Ainda estou aqui

Análise | Globo de Ouro, ainda estamos aqui

Lilia Lustosa*

Estamos anestesiados. Paralisados de tanto orgulho. Chocados pela justiça tão rara na indústria hollywoodiana. Extasiados por aqueles poucos segundos que vão deixar uma marca profunda na história do nosso cinema. Embriagados pela vitória de Fernanda Torres no Globo de Ouro, prêmio concedido pela Associação da Imprensa Estrangeira de Hollywood. Reflexo imediato de um eterno complexo de vira-lata? Costume de colonizados? Ou simplesmente hábito de sermos constantemente inviabilizados, fora e dentro de nosso próprio país?

A atriz brasileira chegou mesmo a confessar que estava feliz pelo simples fato de estar ali entre as indicadas. Uma fala bastante comum entre os artistas brasileiros… infelizmente. É chegada a hora de mudar esse discurso!

Ainda Estou Aqui, de Walter Salles, de fato não repetiu a dose de 1999, ao levar o Globo de Ouro de Melhor Filme Internacional, como aconteceu com seu belíssimo Central do Brasil, de 1986. Mas Fernanda Torres, neste 2025, redimiu sua mãe, que naquele ano deixou escapar o que seria nossa primeira estatueta dourada de Hollywood, prêmio este que foi parar injustamente nas mãos da sem-graça Gwyneth Paltrow. Fala sério!

Fernanda Montenegro - nossa diva maior do teatro, cinema e tv - não levou o prêmio naquele ano, nem teve nunca seu talento reconhecido oficialmente na terra do Tio Sam. Pura ignorância daquela indústria! Fernandinha, por sua vez, que já havia sido reconhecida em Cannes por sua atuação em Eu Sei Que Vou Te Amar (1986), de Arnaldo Jabor, leva agora o prêmio americano, deixando para trás atrizes do peso de Kate Winslet e Tilda Swinton, tornando-se a primeira brasileira a lograr este feito. Vitória para o Brasil. Vitória para a língua portuguesa, última flor do Lácio, língua de Camões, de Eça de Queiroz, de Machado de Assis, de Clarice Lispector e de tantos outros grandes artistas muitas vezes ignorados por aqueles que não dominam nosso idioma.

Em Ainda Estou Aqui, Fernanda Torres interpreta Eunice Paiva, esposa do ex- deputado federal Rubens Paiva, assassinado pela ditadura militar. Baseado na autobiografia homônima escrita pelo filho Marcelo, o filme conta a história dessa mulher que, de um dia para o outro, vê sua vida revirada, tendo que se reinventar para conduzir sozinha a família de cinco filhos, sem seu companheiro de vida, sem renda, enfrentando diariamente o medo e a incerteza de encontrá-lo vivo ou morto. Uma atuação contida, equilibrada e justa, talhada na medida exata para retratar uma mulher de coragem e fibra que, sem fazer escândalo, nunca se calou e nunca aceitou o desaparecimento do marido.

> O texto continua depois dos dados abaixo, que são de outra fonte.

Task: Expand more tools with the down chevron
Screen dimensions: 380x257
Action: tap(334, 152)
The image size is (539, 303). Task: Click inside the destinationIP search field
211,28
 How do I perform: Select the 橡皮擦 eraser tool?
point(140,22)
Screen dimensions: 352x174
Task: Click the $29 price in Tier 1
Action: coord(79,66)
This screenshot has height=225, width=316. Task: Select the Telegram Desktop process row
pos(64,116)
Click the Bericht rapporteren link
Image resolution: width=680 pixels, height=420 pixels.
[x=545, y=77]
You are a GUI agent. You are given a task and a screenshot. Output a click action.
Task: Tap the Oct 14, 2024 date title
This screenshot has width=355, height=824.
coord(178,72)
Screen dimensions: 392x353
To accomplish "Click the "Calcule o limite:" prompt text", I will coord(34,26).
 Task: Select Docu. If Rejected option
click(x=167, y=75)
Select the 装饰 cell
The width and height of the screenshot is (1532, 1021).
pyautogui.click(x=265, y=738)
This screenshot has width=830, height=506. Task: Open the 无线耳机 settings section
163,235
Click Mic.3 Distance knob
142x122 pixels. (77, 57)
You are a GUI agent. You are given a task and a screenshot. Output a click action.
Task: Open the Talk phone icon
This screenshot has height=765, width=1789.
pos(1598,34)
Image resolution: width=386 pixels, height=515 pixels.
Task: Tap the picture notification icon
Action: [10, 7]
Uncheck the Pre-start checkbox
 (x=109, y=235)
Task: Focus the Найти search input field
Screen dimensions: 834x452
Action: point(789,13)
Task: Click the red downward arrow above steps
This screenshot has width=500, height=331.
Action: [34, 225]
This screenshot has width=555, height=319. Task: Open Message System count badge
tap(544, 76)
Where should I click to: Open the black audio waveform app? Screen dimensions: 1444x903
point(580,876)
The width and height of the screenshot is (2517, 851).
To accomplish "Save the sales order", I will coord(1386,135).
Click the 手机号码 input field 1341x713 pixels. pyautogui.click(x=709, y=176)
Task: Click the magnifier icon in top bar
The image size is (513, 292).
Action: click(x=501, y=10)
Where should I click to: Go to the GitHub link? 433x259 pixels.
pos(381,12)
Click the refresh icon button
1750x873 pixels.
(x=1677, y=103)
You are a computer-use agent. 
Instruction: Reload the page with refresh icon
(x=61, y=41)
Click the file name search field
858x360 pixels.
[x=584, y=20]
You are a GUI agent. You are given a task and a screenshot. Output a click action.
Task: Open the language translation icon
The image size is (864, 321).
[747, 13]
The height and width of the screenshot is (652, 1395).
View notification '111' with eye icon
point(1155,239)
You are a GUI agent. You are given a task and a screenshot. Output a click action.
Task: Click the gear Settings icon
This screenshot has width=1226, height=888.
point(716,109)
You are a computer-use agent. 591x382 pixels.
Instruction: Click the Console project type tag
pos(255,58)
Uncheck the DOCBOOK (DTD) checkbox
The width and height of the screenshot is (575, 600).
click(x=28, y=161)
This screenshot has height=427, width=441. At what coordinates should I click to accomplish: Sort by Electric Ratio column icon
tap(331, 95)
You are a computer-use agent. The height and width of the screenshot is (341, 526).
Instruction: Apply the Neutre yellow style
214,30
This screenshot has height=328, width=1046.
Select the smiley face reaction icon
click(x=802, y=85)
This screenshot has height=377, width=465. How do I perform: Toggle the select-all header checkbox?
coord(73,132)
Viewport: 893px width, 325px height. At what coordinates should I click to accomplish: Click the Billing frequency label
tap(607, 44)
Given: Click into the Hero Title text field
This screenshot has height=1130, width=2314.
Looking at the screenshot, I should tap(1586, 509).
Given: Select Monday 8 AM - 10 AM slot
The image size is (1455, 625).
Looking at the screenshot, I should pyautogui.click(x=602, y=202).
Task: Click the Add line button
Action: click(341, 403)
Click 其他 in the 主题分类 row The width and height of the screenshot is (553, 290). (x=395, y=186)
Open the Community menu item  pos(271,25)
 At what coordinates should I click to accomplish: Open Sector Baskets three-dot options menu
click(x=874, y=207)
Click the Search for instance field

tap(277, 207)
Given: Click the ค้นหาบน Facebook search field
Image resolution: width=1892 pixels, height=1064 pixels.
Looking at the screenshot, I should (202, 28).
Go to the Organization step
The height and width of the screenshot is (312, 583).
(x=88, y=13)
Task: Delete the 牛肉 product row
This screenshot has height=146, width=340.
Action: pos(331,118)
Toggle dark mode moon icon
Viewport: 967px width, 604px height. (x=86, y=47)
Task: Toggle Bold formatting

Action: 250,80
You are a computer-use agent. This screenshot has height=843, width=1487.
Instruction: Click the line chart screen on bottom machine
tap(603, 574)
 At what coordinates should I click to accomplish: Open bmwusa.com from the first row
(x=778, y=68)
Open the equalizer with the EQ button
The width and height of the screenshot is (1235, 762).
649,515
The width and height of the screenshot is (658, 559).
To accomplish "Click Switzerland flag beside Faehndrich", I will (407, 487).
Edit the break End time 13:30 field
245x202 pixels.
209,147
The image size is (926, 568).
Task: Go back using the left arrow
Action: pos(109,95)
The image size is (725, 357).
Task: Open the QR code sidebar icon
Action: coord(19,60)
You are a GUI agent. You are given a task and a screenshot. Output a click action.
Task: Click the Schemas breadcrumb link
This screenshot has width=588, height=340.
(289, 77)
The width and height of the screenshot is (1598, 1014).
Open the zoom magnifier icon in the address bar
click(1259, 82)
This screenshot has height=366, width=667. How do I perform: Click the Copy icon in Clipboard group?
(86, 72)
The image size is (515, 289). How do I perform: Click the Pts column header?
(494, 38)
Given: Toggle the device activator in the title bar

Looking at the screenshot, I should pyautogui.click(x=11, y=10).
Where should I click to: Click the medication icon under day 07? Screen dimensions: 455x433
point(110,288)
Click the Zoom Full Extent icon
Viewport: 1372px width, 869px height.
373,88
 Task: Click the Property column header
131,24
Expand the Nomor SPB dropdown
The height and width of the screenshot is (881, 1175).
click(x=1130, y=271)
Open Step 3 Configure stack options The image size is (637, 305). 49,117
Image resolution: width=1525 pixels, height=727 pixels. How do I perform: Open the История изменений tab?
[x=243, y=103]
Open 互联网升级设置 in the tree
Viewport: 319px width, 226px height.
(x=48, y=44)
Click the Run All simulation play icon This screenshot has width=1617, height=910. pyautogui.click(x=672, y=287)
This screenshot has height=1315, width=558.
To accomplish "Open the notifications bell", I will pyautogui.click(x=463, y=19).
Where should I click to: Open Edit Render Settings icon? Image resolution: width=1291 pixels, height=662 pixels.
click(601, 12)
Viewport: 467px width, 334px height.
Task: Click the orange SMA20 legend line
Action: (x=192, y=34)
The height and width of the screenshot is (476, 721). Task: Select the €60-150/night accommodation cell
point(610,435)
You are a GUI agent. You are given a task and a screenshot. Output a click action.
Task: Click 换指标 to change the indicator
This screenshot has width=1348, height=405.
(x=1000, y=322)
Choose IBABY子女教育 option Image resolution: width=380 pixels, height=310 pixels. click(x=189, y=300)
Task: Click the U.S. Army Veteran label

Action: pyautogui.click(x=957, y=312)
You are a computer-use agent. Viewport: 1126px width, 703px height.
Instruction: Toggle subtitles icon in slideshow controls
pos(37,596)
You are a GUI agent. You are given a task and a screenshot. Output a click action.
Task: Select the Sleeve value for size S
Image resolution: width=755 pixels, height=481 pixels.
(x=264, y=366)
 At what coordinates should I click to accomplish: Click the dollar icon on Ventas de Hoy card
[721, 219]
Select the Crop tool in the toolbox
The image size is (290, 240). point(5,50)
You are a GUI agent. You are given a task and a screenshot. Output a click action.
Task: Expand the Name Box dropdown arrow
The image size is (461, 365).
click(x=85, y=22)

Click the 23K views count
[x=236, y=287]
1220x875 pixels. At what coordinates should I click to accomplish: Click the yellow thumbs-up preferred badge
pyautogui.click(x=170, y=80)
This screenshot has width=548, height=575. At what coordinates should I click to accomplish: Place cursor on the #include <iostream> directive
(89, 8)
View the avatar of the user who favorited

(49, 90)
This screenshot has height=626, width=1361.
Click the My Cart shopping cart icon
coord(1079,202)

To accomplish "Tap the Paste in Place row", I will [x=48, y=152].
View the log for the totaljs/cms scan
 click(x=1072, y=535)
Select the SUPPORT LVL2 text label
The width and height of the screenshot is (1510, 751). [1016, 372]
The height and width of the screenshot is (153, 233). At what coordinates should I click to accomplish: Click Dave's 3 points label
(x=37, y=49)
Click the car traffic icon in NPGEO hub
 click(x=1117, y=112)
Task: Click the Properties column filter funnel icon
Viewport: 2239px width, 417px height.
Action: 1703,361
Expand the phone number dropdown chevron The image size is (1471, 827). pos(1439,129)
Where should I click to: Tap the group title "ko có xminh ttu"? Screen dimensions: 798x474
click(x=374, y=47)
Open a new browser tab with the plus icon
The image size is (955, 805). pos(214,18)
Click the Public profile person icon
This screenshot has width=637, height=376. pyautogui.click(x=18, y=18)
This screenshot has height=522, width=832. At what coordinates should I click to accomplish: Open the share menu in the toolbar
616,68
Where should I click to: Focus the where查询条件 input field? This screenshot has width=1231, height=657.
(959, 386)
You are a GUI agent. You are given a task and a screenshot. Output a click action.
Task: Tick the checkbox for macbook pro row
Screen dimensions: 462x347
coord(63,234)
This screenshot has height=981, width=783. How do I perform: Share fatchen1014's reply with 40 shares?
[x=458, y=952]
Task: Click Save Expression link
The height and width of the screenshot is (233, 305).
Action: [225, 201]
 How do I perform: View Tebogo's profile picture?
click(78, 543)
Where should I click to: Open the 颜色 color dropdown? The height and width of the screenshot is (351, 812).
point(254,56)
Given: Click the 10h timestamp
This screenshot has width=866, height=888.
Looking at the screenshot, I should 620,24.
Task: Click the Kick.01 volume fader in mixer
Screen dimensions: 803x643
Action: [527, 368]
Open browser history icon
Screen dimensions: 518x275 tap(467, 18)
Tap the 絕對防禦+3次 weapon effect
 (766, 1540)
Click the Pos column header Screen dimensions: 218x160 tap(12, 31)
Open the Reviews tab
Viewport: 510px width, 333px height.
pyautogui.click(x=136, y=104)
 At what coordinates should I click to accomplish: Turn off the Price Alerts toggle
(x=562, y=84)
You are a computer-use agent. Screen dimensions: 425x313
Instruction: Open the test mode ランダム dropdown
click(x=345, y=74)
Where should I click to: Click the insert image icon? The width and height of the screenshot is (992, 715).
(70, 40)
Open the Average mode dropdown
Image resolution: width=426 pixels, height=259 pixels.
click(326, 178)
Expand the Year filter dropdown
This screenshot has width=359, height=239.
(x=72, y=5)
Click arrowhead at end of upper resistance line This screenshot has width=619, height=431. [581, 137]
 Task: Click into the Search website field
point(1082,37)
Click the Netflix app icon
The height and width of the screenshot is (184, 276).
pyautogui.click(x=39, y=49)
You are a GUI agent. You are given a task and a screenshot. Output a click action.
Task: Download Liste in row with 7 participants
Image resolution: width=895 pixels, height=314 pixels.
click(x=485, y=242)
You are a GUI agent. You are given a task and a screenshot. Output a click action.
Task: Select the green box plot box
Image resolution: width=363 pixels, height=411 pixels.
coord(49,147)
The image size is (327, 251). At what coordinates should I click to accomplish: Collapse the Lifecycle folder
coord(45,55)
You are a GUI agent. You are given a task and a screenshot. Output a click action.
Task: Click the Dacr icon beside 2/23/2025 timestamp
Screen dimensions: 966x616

Eunice não apenas sobreviveu à prisão e às consequências da ditadura, como usou-as como força motriz para encontrar um novo caminho. Formou-se em direito, tornou-se uma ativista das causas indígenas e dos direitos humanos dos desaparecidos durante a ditadura civil e militar, tendo sido uma das principais vozes para a promulgação da Lei 9.140/95, que reconhece como mortas as pessoas desaparecidas em razão de participação em atividades políticas durante esse período.

Que este prêmio para Fernanda Torres e o sucesso de Ainda Estou Aqui sejam um incentivo para que o Estado brasileiro siga o caminho da reparação história dos desaparecidos nos anos de chumbo da ditadura militar. E que a bilheteria gerada até agora (mais de 3 milhões de espectadores) seja o impulso que falta para que nossa indústria cinematográfica passe a receber mais e mais investimentos para a produção e a distribuição de filmes de qualidade e que, assim, possa ganhar de vez a confiança dos públicos brasileiro e internacional.

Chega de nos contentarmos em estar na lista de candidatos. Somos bem mais que isso! Temos atores, diretores, roteiristas, produtores e músicos que merecem estar lado a lado com os maiores do mundo. Que o complexo de vira-lata tão bem detectado por Nelson Rodrigues naqueles já distantes anos 50 fique impresso apenas nos jornais e nos livros de história.

*Lilia Lustosa é integrante do Conselho Consultivo da Fundação Astrojildo Pereira (FAP), vinculada ao Cidadania 23, crítica de cinema, formada em Publicidade, especialista em marketing, mestre e doutora em História e Estética do Cinema pela Universidade de Lausanne, na França.